BRIDGE, a leading nonprofit developer, owner and manager of service-enriched affordable housing on the West Coast, will use the grant to:
- Prevent and remedy housing instability by developing 1,800+ new affordable homes for low-income families and people who have experienced homelessness.
- Expand comprehensive supportive services to reach more than 11,000 low-income, majority BIPOC households annually by 2023, including rental relief for current BRIDGE residents impacted by COVID.
- Pilot a new digital access initiative to ensure thousands of students and families in the San Francisco Bay Area have at-home connectivity, devices and digital-based learning opportunities.
COVID-19 has driven millions of families into unemployment, debt and housing instability, and has disproportionately impacted low-income and BIPOC families who were already overburdened by socio-economic inequities.
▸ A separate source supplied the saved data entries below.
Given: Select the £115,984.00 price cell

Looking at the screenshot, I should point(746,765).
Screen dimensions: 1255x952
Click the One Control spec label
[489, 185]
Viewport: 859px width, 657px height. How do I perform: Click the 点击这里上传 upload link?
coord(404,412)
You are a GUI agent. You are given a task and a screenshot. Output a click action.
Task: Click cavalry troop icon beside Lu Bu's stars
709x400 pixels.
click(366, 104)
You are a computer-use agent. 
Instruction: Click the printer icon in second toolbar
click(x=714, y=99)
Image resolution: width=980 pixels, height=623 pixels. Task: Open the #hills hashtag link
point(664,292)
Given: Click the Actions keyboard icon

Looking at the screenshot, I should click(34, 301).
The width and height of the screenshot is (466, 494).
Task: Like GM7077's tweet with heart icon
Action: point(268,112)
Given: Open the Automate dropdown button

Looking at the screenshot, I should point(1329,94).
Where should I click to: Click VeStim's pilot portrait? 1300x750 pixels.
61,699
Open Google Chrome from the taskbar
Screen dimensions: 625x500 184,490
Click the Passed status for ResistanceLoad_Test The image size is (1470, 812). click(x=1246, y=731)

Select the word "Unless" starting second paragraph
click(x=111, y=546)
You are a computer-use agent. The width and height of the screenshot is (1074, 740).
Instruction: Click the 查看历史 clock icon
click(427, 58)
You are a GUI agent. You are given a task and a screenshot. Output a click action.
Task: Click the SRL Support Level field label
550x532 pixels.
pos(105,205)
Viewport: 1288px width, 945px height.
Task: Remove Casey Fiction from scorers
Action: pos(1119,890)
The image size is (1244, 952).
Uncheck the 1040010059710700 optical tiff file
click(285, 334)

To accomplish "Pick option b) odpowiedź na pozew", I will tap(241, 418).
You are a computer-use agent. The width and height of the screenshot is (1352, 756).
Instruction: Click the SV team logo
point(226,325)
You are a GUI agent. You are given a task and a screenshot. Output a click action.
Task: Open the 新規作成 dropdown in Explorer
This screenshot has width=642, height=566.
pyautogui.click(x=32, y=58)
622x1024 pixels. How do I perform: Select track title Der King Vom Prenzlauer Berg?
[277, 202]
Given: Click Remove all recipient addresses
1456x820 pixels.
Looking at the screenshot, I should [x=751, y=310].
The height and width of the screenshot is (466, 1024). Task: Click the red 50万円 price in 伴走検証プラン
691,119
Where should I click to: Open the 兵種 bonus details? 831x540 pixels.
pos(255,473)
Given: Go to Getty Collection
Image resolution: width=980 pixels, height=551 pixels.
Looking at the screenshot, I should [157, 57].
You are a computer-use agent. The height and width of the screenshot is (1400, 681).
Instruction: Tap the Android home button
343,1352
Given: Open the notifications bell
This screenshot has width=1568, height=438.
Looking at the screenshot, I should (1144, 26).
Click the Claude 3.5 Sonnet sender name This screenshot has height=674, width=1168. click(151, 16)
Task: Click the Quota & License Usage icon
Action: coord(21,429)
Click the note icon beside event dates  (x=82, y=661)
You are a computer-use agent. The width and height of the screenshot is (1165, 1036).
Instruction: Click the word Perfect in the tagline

Research shows that affordable housing has been critical to keeping these families afloat during the pandemic.
“BRIDGE deeply appreciates Salesforce.com Foundation’s support as we work to help low-income families recover from the pandemic and advance our long-term goal of strengthening and building resilient communities, starting with affordable housing,” said Ken Lombard, BRIDGE President & CEO. “This grant will improve the lives of thousands of people in the Bay Area and on the West Coast.”
“It has never been more important for corporate leaders to address community challenges such as homelessness and economic instability,” said Rebecca Ferguson, Vice President of Philanthropy at Salesforce. “Salesforce is deeply committed to fostering community resiliency, including basic necessities for life, and looks forward to the positive impact this grant will have on those most affected.”